In [1]:
import pandas as pd
import numpy as np
import fileinput
import shutil # For file copy
from os import listdir
from os.path import isfile, join

# Formating the files

We specify the path where the data files are stored:

In [2]:
path = '2016-01-02_odroid_tests/'


file_stages = 'unrecorded_single_threaded_inversion.csv'

### Make  a copy of the files

Make a copy of the files with a csv extension instead of txt

In [3]:
# List of files that have the words 'inversion' or 'multiplication' and it is not a csv file
files_txt = [join(path,f) for f in listdir(path) if 
         (('inversion' in f)  or ('multiplication' in f))
         and (isfile(join(path, f))) and ('.txt' in f)]

# Files with csv extension
files = [f.replace('.txt','.csv') for f in files_txt]

# Make a copy of each file with a csv extension
for i in range(len(files)):
    shutil.copy(files_txt[i], files[i])

### Lists of files depending on the type of test

In [4]:
power_multiply_files = [f for f in files if 
         ('power' in f)  and ('multiplication' in f)]

power_inversion_files = [f for f in files if 
         ('power' in f)  and ('inversion' in f)]

multiply_files = [f for f in files if 
         (('multiplication' in f)  and not ('power' in f))]

inversion_files = [f for f in files if
         ('inversion' in f)  and not ('power' in f)]

### Reformat the files to CSV.

* We ignore the lines starting with # because those are the warmup measurements
* We also ignore any line containing the word sorry

In [5]:
new_file = open(join(path,file_stages),'w')
for line in fileinput.FileInput(files, inplace=True):
    if line.rstrip():
        if line.startswith('#') or 'sorry' in line:
            continue
        elif 'stage1' in line:
            new_file.write(line.replace(' ', ','))
        else:
            print(line.replace(' ', ','), end='')
            
new_file.close()

The inversion files have a special line for one threaded non recorded inversions. We will create a new file to contain those lines because they do not fit the format

# Making the dataframes

### Multiply - Speed files

In [6]:
# Create squeleton dataframe. Only columns names
multiply_data = pd.DataFrame(columns=["1","Threads","2","Gen_Size","3","m","4","Block_Size","Strat","Act_1","5","Act_2"])

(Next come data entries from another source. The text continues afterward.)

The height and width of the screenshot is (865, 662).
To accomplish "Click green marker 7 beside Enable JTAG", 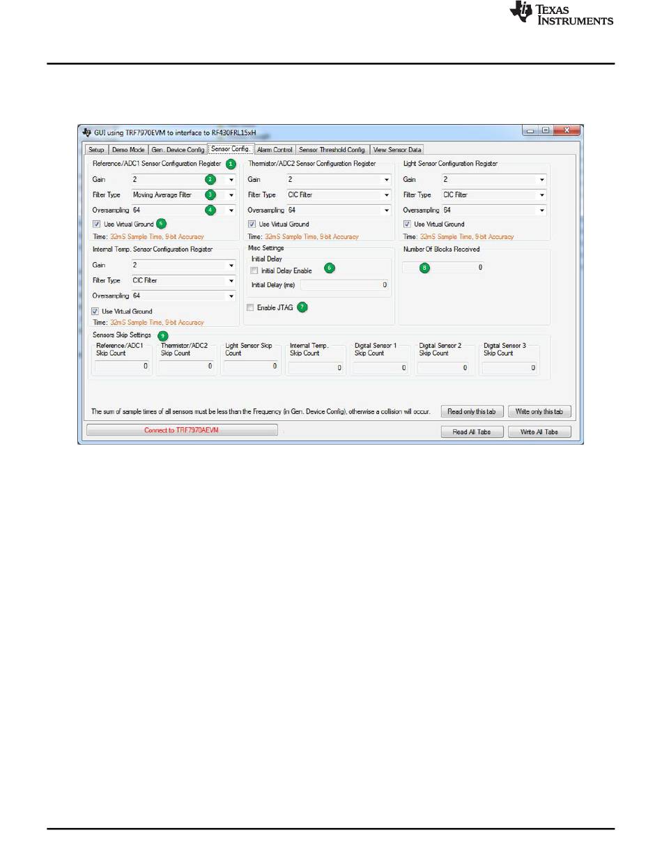I will pos(302,307).
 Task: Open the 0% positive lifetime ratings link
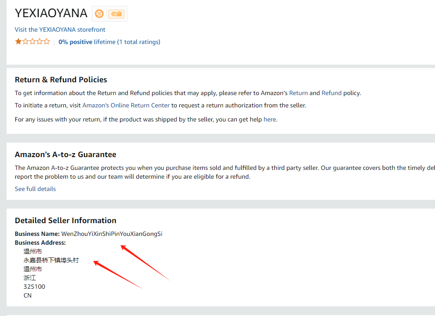(109, 42)
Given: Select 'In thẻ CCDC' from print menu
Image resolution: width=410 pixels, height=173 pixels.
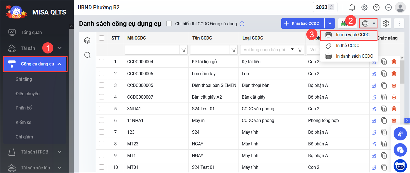Looking at the screenshot, I should (347, 45).

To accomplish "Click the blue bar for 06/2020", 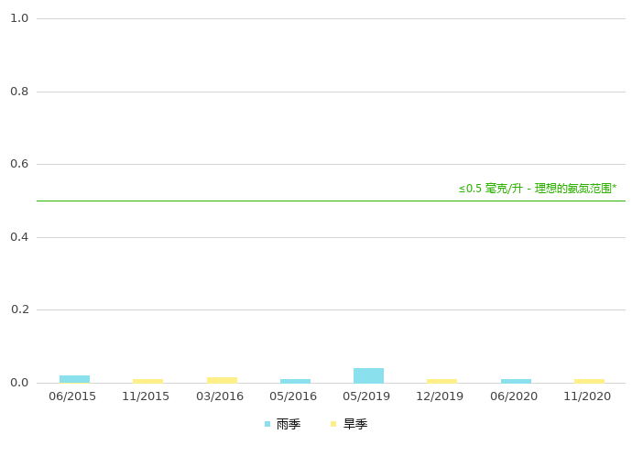I will (x=516, y=381).
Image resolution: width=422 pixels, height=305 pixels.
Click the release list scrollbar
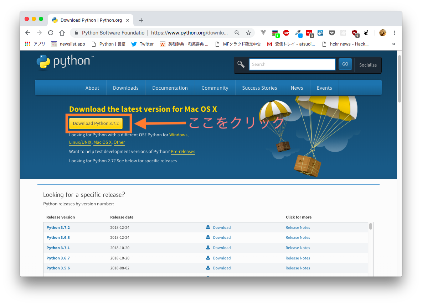[x=371, y=226]
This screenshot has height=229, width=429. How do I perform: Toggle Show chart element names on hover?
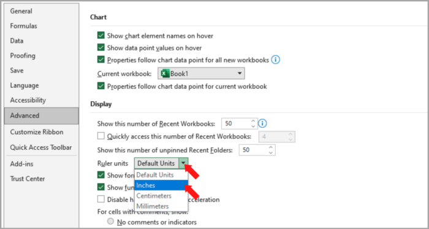[x=101, y=36]
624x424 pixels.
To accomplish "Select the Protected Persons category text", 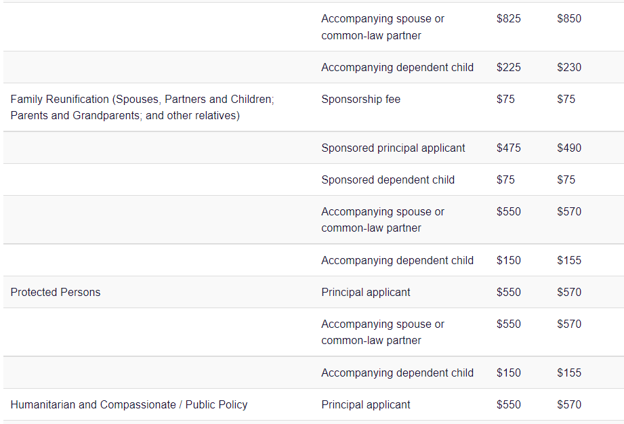I will [x=56, y=292].
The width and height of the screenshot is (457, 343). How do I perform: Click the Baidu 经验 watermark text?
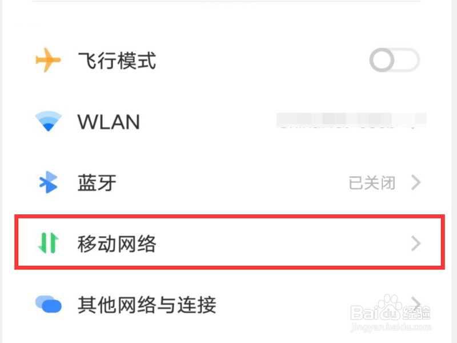[390, 312]
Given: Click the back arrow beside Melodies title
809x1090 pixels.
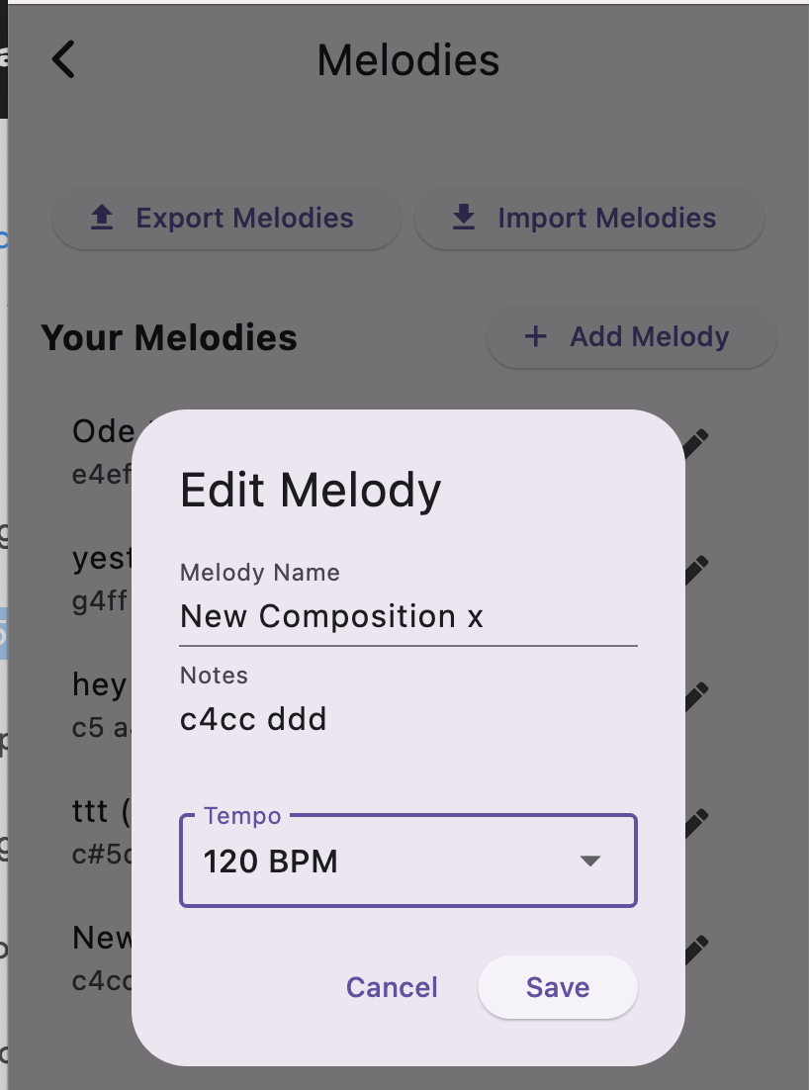Looking at the screenshot, I should click(62, 59).
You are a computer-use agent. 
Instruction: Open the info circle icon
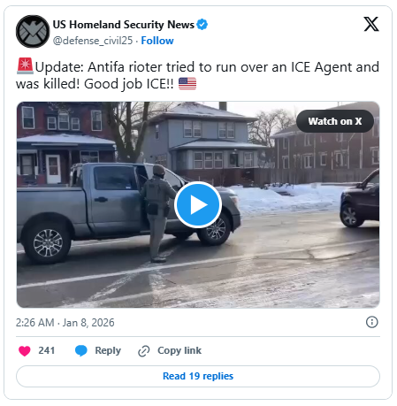pyautogui.click(x=371, y=322)
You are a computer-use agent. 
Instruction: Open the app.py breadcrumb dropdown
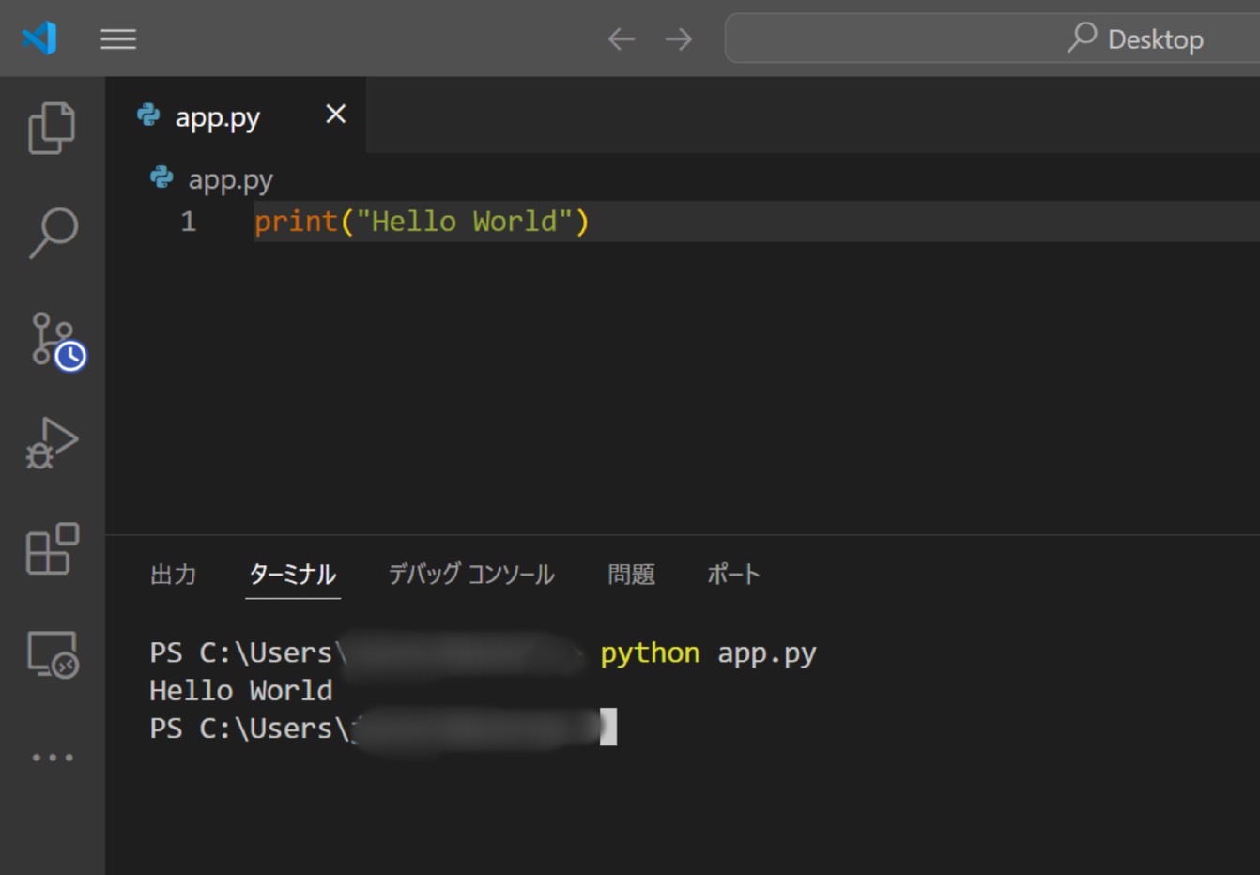point(231,179)
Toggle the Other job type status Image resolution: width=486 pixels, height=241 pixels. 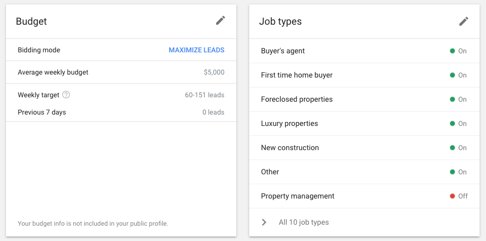pyautogui.click(x=458, y=172)
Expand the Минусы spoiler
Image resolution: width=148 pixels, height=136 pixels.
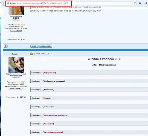coord(89,98)
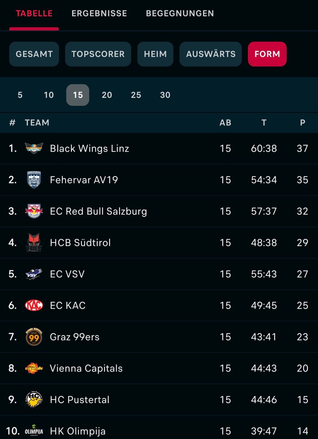The height and width of the screenshot is (439, 318).
Task: Set form range to last 30 games
Action: 165,95
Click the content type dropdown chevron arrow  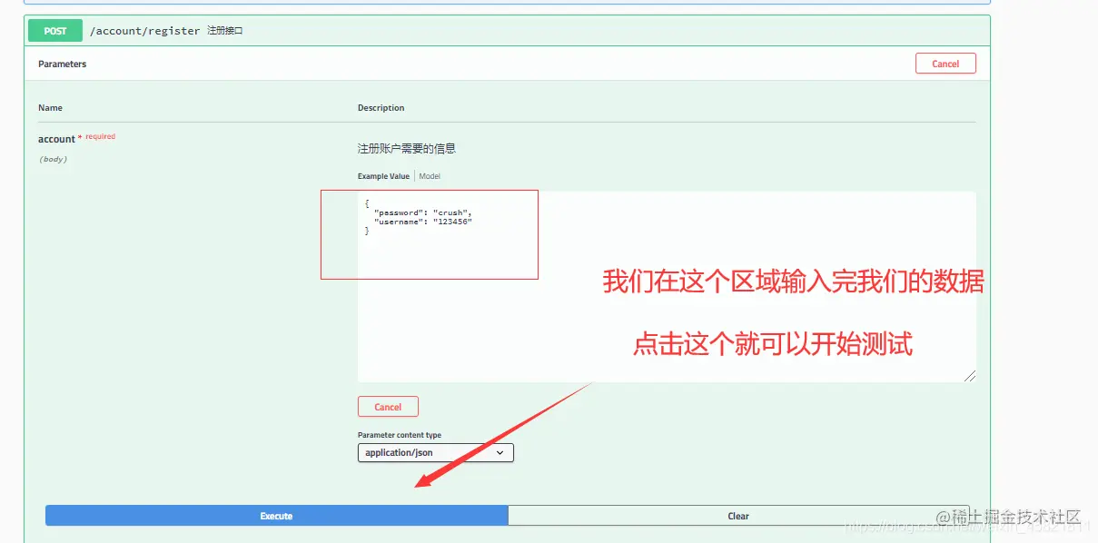(x=500, y=452)
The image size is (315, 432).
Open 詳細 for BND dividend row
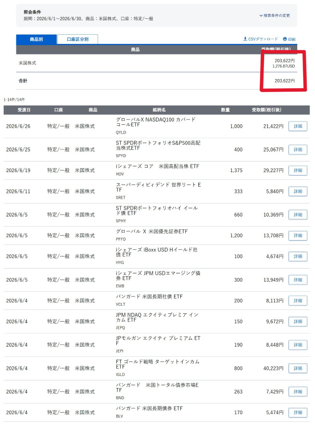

# Concatenate all the dataframes of the multiply speed files
for f in multiply_files:
    df = pd.read_csv(f,header=None,
                names=["1","Threads","2","Gen_Size","3","m","4","Block_Size","Strat","Act_1","5","Act_2"])
    multiply_data = multiply_data.append(df, ignore_index=True)

# Drop extra columns
multiply_data.drop(["1","2","3","4","5"],axis=1,inplace=True)

### Inversion - Speed files

In [7]:
# Create squeleton dataframe. Only columns names
inversion_data = pd.DataFrame(columns=["1","Threads","2","Gen_Size","3","Block_Size","4","Act_1","5","Act_2"])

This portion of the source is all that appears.